As a response to sending conference announcement to a list of e-mail addresses of friends and colleagues, I usually receive several responses that e-mail can not be delivered. I would like to clean my list of e-mails and delete all e-mails that are not reachable anymore.

Save e-mails to a text file

Select e-mails with undeliverable responses (or any other group of e-mails) and use File|Save as... menu option in Outlook to save them as text file. The headers (and sometimes the body) will be conveniently saved in one file.

lfn <- "emails2.txt"
txt <- readLines(lfn)

Inspect the file structure

txt[1:12]
##  [1] "From:\tMail Delivery System [MAILER-DAEMON@relay.nib.si]"            
##  [2] "To:\thassank@namru3.med.navy.mil"                                    
##  [3] "Sent:\t21. april 2015 12:51"                                         
##  [4] "Subject:\tUndeliverable: [AS2015] Applied Statistics 2015 Conference"
##  [5] ""                                                                   
##  [6] "From:\tMail Delivery System [MAILER-DAEMON@relay.nib.si]"            
##  [7] "To:\tr.heuberger@iccr-international.org"                             
##  [8] "Sent:\t21. april 2015 12:51"                                         
##  [9] "Subject:\tUndeliverable: [AS2015] Applied Statistics 2015 Conference"
## [10] ""                                                                   
## [11] "From:\tMail Delivery System [MAILER-DAEMON@relay.nib.si]"            
## [12] "To:\tnino.rode@fsd.si; mt@iccr-international.org"

Each e-mail has recepient e-mail address in the line starting with the text “To:” (followed by tab character) and corresponding to the To: field.
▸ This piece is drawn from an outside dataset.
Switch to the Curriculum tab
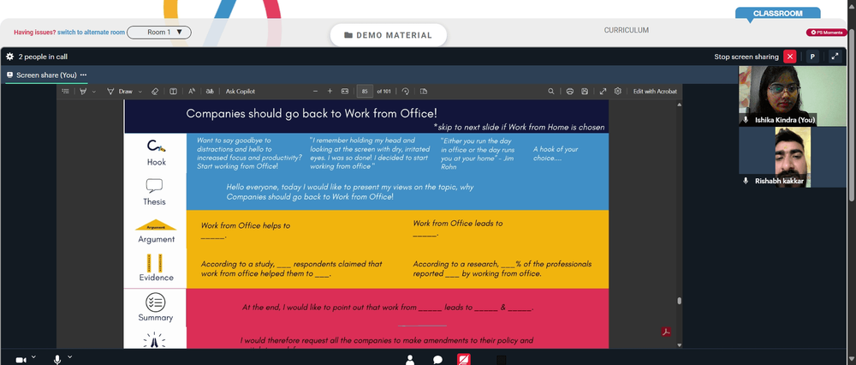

In case of multiple recepients, the e-mails are printed in several lines, with e-mails delimited by ;. Next line corresponds to Sent: field (starts with this keyword and tab character)

Parsing the file

We need to extract information in several places. First we detect the locations of To: and Sent: lines.

start <- grep("To:\t",txt)
start
##  [1]  2  7 12 17 22 27 32 37 42 47 52 57
end <- grep("Sent:\t",txt)-1
end
##  [1]  2  7 12 17 22 27 32 37 42 47 52 57

Extract only relevant lines:

ind <- data.frame(start,end)
mytxt <- apply(ind,1,function(x) txt[x[1]:x[2]])
txt <- unlist(mytxt)

The first group of e-mails:

head(txt)
## [1] "To:\thassank@namru3.med.navy.mil"                                   
## [2] "To:\tr.heuberger@iccr-international.org"                            
## [3] "To:\tnino.rode@fsd.si; mt@iccr-international.org"                   
## [4] "To:\tGerd.Beidernikl@zbw.at; Gisela.Andersson@integrationsverket.se"
## [5] "To:\tstadlober@stat.tu-graz.ac.at"                                  
## [6] "To:\tBojan.Leskosek@sp.uni-lj.si"

Now we can delete all spaces and keyword To:.

txt <- gsub(" ","",txt)
txt <- gsub("To:\\t","",txt)
head(txt)
## [1] "hassank@namru3.med.navy.mil"                                  
## [2] "r.heuberger@iccr-international.org"                           
## [3] "nino.rode@fsd.si;mt@iccr-international.org"                   
## [4] "Gerd.Beidernikl@zbw.at;Gisela.Andersson@integrationsverket.se"
## [5] "stadlober@stat.tu-graz.ac.at"                                 
## [6] "Bojan.Leskosek@sp.uni-lj.si"

Finnaly we can use semicolon to split multiple e-mails and make the final list:

emails <- unlist(strsplit(txt,";"))
head(emails)
## [1] "hassank@namru3.med.navy.mil"           
## [2] "r.heuberger@iccr-international.org"    
## [3] "nino.rode@fsd.si"                      
## [4] "mt@iccr-international.org"             
## [5] "Gerd.Beidernikl@zbw.at"                
## [6] "Gisela.Andersson@integrationsverket.se"
length(emails)
## [1] 14

Save to a text file

Save them into a text for further use and delete them from the source list.

cat(emails,file="wrong-e-mails.txt",sep="\n",append=TRUE)

With obviuos modifications you can use this method to extract e-mails from the textfile with printed e-mails (or similar structured files).